* [Exercise goal]
Copy out the entries that follow. Leave none out.

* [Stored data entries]

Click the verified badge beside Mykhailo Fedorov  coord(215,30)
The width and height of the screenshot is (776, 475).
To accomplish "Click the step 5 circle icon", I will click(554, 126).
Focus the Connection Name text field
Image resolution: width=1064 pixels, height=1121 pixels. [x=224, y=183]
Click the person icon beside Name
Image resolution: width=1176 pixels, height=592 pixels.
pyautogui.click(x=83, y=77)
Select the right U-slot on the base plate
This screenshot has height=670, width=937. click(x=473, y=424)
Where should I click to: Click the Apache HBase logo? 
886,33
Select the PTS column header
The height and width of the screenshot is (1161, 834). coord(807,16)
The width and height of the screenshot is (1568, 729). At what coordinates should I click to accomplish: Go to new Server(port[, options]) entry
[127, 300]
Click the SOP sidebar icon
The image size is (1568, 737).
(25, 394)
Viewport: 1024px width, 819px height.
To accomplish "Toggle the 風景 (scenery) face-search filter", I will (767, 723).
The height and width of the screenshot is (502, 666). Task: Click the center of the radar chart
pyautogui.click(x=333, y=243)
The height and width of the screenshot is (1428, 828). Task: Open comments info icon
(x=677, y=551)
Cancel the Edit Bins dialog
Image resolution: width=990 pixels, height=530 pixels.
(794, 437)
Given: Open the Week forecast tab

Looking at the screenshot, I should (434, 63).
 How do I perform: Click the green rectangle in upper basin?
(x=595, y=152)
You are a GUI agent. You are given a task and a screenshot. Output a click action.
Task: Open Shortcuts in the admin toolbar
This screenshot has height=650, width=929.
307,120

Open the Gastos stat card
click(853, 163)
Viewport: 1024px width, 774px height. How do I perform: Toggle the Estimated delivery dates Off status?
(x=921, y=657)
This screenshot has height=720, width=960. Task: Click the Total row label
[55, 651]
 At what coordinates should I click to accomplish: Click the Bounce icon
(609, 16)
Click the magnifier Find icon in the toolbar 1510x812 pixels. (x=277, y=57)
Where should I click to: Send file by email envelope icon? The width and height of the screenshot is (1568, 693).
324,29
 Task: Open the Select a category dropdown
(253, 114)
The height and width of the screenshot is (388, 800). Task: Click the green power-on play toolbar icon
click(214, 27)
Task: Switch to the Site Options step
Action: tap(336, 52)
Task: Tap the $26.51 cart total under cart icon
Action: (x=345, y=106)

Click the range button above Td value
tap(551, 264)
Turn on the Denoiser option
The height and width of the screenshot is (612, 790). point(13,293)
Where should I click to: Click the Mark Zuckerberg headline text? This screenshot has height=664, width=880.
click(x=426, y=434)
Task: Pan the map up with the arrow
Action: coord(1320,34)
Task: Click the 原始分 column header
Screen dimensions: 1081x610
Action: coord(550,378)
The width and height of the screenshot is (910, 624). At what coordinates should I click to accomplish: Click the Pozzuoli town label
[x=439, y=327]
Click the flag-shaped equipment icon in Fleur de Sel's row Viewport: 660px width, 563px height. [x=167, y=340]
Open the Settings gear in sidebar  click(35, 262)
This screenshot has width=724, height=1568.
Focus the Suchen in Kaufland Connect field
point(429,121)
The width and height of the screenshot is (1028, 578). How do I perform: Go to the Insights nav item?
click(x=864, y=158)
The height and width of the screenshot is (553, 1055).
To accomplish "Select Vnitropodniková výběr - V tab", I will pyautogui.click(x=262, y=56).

* [Answer box]
Click the verified badge beside Mykhailo Fedorov  coord(215,30)
The width and height of the screenshot is (776, 475).
To accomplish "Click the step 5 circle icon", I will click(554, 126).
Focus the Connection Name text field
Image resolution: width=1064 pixels, height=1121 pixels. [x=224, y=183]
Click the person icon beside Name
Image resolution: width=1176 pixels, height=592 pixels.
pyautogui.click(x=83, y=77)
Select the right U-slot on the base plate
This screenshot has height=670, width=937. click(x=473, y=424)
Where should I click to: Click the Apache HBase logo? 
886,33
Select the PTS column header
The height and width of the screenshot is (1161, 834). coord(807,16)
The width and height of the screenshot is (1568, 729). At what coordinates should I click to accomplish: Go to new Server(port[, options]) entry
[127, 300]
Click the SOP sidebar icon
The image size is (1568, 737).
(25, 394)
Viewport: 1024px width, 819px height.
To accomplish "Toggle the 風景 (scenery) face-search filter", I will (767, 723).
The height and width of the screenshot is (502, 666). Task: Click the center of the radar chart
pyautogui.click(x=333, y=243)
The height and width of the screenshot is (1428, 828). Task: Open comments info icon
(x=677, y=551)
Cancel the Edit Bins dialog
Image resolution: width=990 pixels, height=530 pixels.
(794, 437)
Given: Open the Week forecast tab

Looking at the screenshot, I should (434, 63).
 How do I perform: Click the green rectangle in upper basin?
(x=595, y=152)
You are a GUI agent. You are given a task and a screenshot. Output a click action.
Task: Open Shortcuts in the admin toolbar
This screenshot has height=650, width=929.
307,120

Open the Gastos stat card
click(853, 163)
Viewport: 1024px width, 774px height. How do I perform: Toggle the Estimated delivery dates Off status?
(x=921, y=657)
This screenshot has height=720, width=960. Task: Click the Total row label
[55, 651]
 At what coordinates should I click to accomplish: Click the Bounce icon
(609, 16)
Click the magnifier Find icon in the toolbar 1510x812 pixels. (x=277, y=57)
Where should I click to: Send file by email envelope icon? The width and height of the screenshot is (1568, 693).
324,29
 Task: Open the Select a category dropdown
(253, 114)
The height and width of the screenshot is (388, 800). Task: Click the green power-on play toolbar icon
click(214, 27)
Task: Switch to the Site Options step
Action: tap(336, 52)
Task: Tap the $26.51 cart total under cart icon
Action: (x=345, y=106)

Click the range button above Td value
tap(551, 264)
Turn on the Denoiser option
The height and width of the screenshot is (612, 790). point(13,293)
Where should I click to: Click the Mark Zuckerberg headline text? This screenshot has height=664, width=880.
click(x=426, y=434)
Task: Pan the map up with the arrow
Action: coord(1320,34)
Task: Click the 原始分 column header
Screen dimensions: 1081x610
Action: coord(550,378)
The width and height of the screenshot is (910, 624). At what coordinates should I click to accomplish: Click the Pozzuoli town label
[x=439, y=327]
Click the flag-shaped equipment icon in Fleur de Sel's row Viewport: 660px width, 563px height. [x=167, y=340]
Open the Settings gear in sidebar  click(35, 262)
This screenshot has width=724, height=1568.
Focus the Suchen in Kaufland Connect field
point(429,121)
The width and height of the screenshot is (1028, 578). How do I perform: Go to the Insights nav item?
click(x=864, y=158)
The height and width of the screenshot is (553, 1055).
To accomplish "Select Vnitropodniková výběr - V tab", I will pyautogui.click(x=262, y=56).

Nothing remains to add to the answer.